Beispielsweise habe der Autor, entgegen dem Vorwurf aus der Abmahnung, nicht behauptet, dass der frühere Türkgücü-Geschäftsführer Max Kothny "im Auftrag des TSV 1860 München" an Transferaktivitäten beteiligt gewesen sei: "Berichterstattung, die (...) Aktivitäten von Herrn Kothny oder Herrn Power thematisierten, müssen für die TSV 1860 München & Co. KGaA nicht von rechtlichem Interesse sein und begründen schon gar nicht einen entsprechenden Unterlassungsanspruch." Was den angeblichen Berater von Trainer Maurizio Jacobacci angehe, so enthalte der Artikel im Wortlaut lediglich die Formulierung, dass sich die Person als Berater "ausgegeben" habe. Bezüglich der getroffenen Aussagen wären die Blogbetreiber "im Ernstfall eines gerichtlichen Verfahrens (...) hinreichend vorbereitet" und könnten "entsprechende Glaubhaftmachungsmittel vorlegen bzw. Beweis antreten", schreiben sie.

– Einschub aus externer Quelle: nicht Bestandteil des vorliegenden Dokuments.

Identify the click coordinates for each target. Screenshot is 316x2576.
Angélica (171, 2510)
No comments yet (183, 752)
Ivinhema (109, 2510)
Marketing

Bei der Pressekonferenz zum Spiel gegen Verl erschien Geschäftsführer Pfeifer auf dem Podium und machte kurz offiziell, dass die KGaA nun rechtlich gegen den Artikel vorgehe. Man habe die Angelegenheit "intern klar aufgearbeitet", um die Vorwürfe dann "hart von uns zu weisen". Jacobacci ergänzte: "Da werden Menschen beschuldigt, die viel Zeit investiert und ehrliche Arbeit abgeliefert haben. Meine Frage ist einfach: Mit welchem Motiv?" Wer Unschuldige "beschmutzt", müsse Beweise liefern, der Artikel schade auch der Marke 1860: "Das, was uns hier zwischen den Zeilen vorgeworfen wird, ist unrecht und gelogen, und das hat Sechzig nicht verdient."
Danach verließ Pfeifer schnell das Podium. Und Jacobacci zögerte wenig später eine ganze Weile, ehe er dann doch noch eine Frage eines sechzger.de-Reporters beantwortete - zur Taktik des SC Verl.